-- TASK TO COMPLETE --
Take the line that contains "Given: Open protonated" and every line below it to the end of the entries, and give them again exactly, leaving out any pictures.

-- RECORDS PROVIDED --
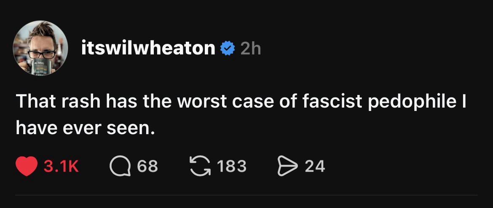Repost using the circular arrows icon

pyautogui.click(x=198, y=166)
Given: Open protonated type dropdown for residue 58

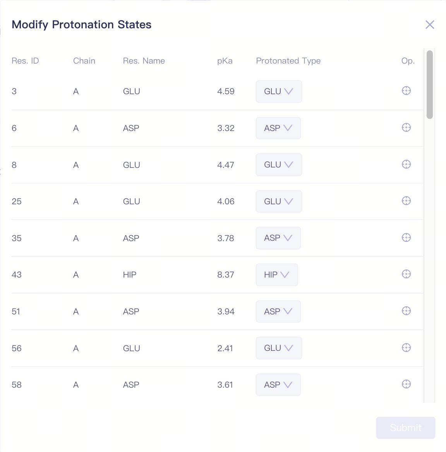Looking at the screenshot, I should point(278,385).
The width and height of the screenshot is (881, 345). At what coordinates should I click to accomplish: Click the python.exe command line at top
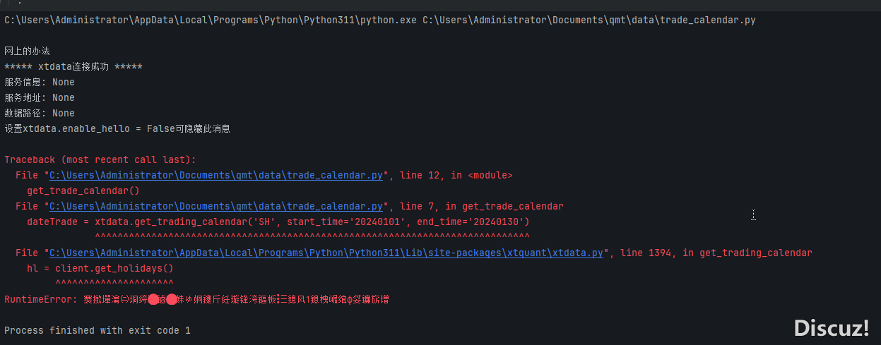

-- WRITTEN ANSWER --
Given: Open protonated type dropdown for residue 58

Looking at the screenshot, I should point(278,385).
The width and height of the screenshot is (881, 345). At what coordinates should I click to accomplish: Click the python.exe command line at top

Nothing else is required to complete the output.